On the other hand, it says there is limited information about how well many of the digital health tools launched onto the market perform in practice, and the PHTI will aim to provide independent health economics and outcomes research (HEOR) assessments to fill that void.

It will identify and highlight the most promising new digital health innovations but also expose products that are not effectively delivering their stated benefits, according to the non-profit.

The overall aim is “cutting through the hype surrounding new digital health technologies and the commercial interests behind them, providing independent, evidence-based evaluations of their potential for improving care and lowering costs”, according to Peterson advisory board member Drew Altman.

There is an added dimension to the work that PHTI will have to carry out as, along with usual HEOR considerations of cost versus clinical benefit deployed for conventional medicines, it will have to take into account the effects of digital health interventions on other issues like health equity, privacy, and security.

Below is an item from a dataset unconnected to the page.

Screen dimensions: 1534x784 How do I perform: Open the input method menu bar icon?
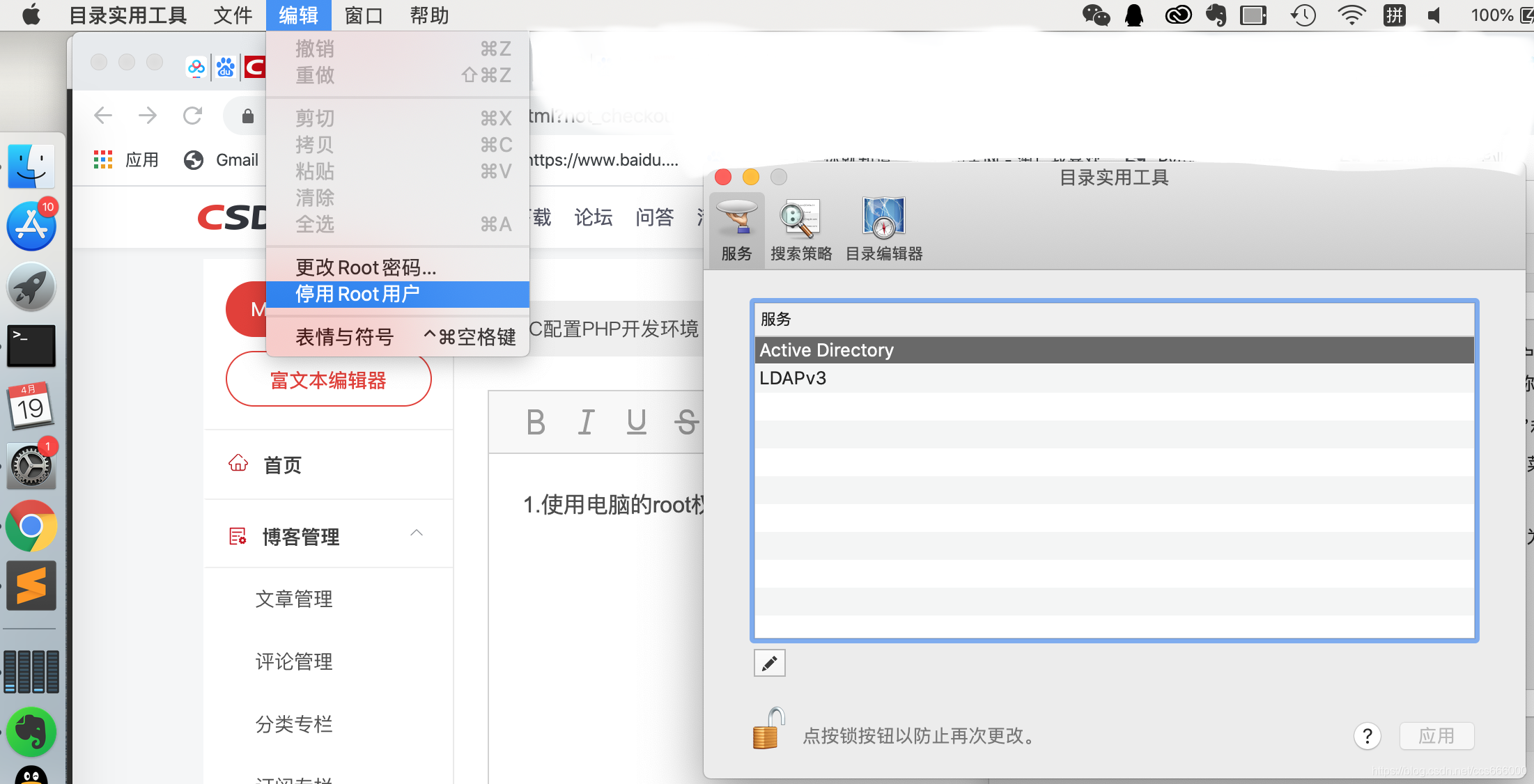tap(1395, 15)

“It’s clear that digital tools and artificial intelligence can provide a range of benefits to patients, but we have an inadequate understanding of what works and how much it should cost,” commented Michael Peterson, chief executive of the Peter G Peterson Foundation, which was formed to promote higher quality, more affordable healthcare in the US.

Investment in digital health has rocketed in recent years, fuelled in part by the FDA enforcement discretion introduced during the pandemic to allow digital therapeutics to help solve patient access issues during lockdowns, and came in at $15.3 billion last year, a decline on the peak in 2021.

The amount of money being pumped into the sector has continued to fall this year, but globally the market is nevertheless predicted to grow to $1.5 trillion worldwide by 2023, in part because of overburdened healthcare systems and a shortage of staff.

That growth means that it will be important to make sure that digital health tools have sufficient evidence to support their claims about clinical benefits.

“As digital health tools replace and augment traditional healthcare, they should both deliver better health outcomes and improve affordability,” according to Caroline Pearson, executive director of the Peterson Centre.

“In order for technology to successfully contribute to the goal of a more effective and efficient healthcare system, patients, providers, and payers need better information about what works,” she added.